I'm not sure about a defining turning point, arguments can be made for several events, however the final turning point in the war was the failure of Germany's Spring Offensive in 1918, combined with the presence of fresh and often unpredictable troops from the USA bewildering the Central Powers on the western front.

I'm not sure the war had a single most lasting legacy, but certainly one of the more valuable overall lessons is one about complacency. War seemed nearly impossible in summer 1914, and few took the events of that summer all that seriously until mobilisations spiraled out of control and made conflict inevitable. From there technology took over and invented increasingly fiendish ways of killing “the enemy” that while eclipsed by today's hardware, at the time had what you rightly called an incalculable impact, especially in Europe.
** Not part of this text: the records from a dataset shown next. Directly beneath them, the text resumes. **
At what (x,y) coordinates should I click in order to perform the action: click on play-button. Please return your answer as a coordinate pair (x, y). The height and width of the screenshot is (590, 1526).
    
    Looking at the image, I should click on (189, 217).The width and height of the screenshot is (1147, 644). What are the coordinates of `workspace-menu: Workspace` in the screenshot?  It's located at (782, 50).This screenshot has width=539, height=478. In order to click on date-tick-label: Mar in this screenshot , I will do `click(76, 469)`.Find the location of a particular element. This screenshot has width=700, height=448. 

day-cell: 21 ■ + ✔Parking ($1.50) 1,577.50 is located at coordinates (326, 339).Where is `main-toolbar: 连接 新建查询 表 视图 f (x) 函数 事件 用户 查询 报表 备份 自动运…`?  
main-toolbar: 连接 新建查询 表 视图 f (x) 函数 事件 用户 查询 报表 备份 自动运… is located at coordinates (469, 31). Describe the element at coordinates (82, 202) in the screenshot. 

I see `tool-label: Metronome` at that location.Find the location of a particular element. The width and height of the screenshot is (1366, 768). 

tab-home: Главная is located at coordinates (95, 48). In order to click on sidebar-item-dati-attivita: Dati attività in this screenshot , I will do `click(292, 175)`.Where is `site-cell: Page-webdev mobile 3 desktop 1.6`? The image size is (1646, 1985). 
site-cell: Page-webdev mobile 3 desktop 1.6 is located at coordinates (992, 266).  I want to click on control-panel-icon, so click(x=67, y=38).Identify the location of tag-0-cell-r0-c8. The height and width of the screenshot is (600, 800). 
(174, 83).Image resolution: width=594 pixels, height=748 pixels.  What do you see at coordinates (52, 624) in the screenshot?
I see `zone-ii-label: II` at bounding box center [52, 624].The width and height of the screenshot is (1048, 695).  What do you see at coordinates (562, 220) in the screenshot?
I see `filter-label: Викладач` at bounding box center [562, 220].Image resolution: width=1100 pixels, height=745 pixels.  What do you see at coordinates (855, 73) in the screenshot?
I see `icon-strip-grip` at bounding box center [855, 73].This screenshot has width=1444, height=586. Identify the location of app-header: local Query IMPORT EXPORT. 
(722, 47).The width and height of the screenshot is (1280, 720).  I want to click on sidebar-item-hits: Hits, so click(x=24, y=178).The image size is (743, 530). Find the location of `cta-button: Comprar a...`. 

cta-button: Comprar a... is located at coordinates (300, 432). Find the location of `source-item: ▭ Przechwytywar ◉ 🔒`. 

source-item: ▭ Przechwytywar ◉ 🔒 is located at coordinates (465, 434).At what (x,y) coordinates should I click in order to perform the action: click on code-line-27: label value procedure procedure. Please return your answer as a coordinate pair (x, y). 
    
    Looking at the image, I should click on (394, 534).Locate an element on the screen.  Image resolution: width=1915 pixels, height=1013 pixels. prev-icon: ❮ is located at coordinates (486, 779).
I suppose the most immediate legacy today descends from when the British and French drew lines across a map of the Levant (and a little beyond) and created a cauldron of inter-tribal trouble no one has managed to sort out quite yet.

Have you ever considered joining the military yourself?
My late father retired from the Army as a major, and I was set to head off to a military academy at one point. However, my interests had shifted enough by the early 1980s that my family recognized my strengths were elsewhere and didn't push it.

What do you think lies behind mankind's fascination with war and violence?
I'm not sure it's a fascination so much as simply a reflex, sadly. History tells: the veneer of civilization is very thin, and the world remains governed by the aggressive use of force. Mix that with humankind's competitive nature and, despite appeals to logic and reason, you get our world—the kingdom of Ares.